Di tengah tekanan besar pada bisnis mobil listrik, Honda justru masih punya penopang yang kuat dari sepeda motor. Penjualan di India dan Brasil tetap solid, bahkan perusahaan mencatat rekor penjualan sepeda motor global lebih dari 22 juta unit.

Kondisi itu membuat guncangan di lini roda empat terasa lebih kontras. Honda kini diperkirakan menghadapi rugi operasional tahunan sekitar 400 miliar yen pada tahun fiskal 2025 yang berakhir pada Maret 2026, yang bisa menjadi kerugian operasional pertama sejak perusahaan melantai di bursa pada 1957.

Beban terbesar datang dari penataan ulang strategi kendaraan listrik. Honda harus menanggung restrukturisasi serta penurunan nilai investasi di sektor EV, dengan total beban terkait bisnis kendaraan listrik yang disebut mencapai US$ 9 miliar.

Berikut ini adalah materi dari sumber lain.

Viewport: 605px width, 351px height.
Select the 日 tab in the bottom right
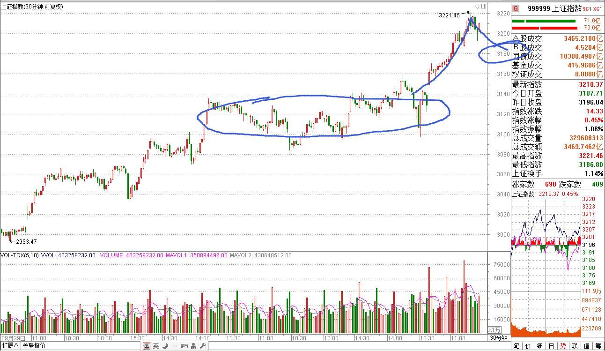point(551,346)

Langkah Honda untuk memperbaiki arah bisnis juga terlihat semakin jelas. Perusahaan kini mengurangi eksposur di pasar mobil listrik dan kembali menempatkan kendaraan hybrid sebagai fokus utama.

Perubahan prioritas itu menandai koreksi besar dari target elektrifikasi yang sempat agresif. CEO Honda Toshihiro Mibe juga dikabarkan membatalkan target lama yang ingin membuat mobil listrik menyumbang 20 persen penjualan global pada 2030.

Salah satu keputusan paling mencolok terlihat pada proyek fasilitas produksi kendaraan listrik dan baterai di Kanada. Nilai investasi proyek itu mencapai US$11 miliar dan sebelumnya disiapkan sebagai pusat produksi Honda di Amerika Utara.

Namun rencana besar tersebut kini ditahan tanpa batas waktu. Melemahnya permintaan dan perubahan kebijakan insentif di Amerika Serikat membuat Honda menekan ekspansi itu lebih jauh.

Di saat Honda berusaha merapikan kembali strategi elektrifikasinya, tekanan dari pasar juga tidak ringan. Persaingan di China semakin ketat, sementara penjualan Honda di negara itu turun drastis dalam beberapa tahun terakhir.

Dominasi merek lokal, terutama produsen kendaraan listrik, ikut mempersempit ruang gerak Honda. Kombinasi faktor-faktor tersebut membuat perusahaan semakin berhati-hati saat menyusun langkah berikutnya agar tidak kembali terjebak pada investasi besar yang belum menghasilkan sesuai harapan.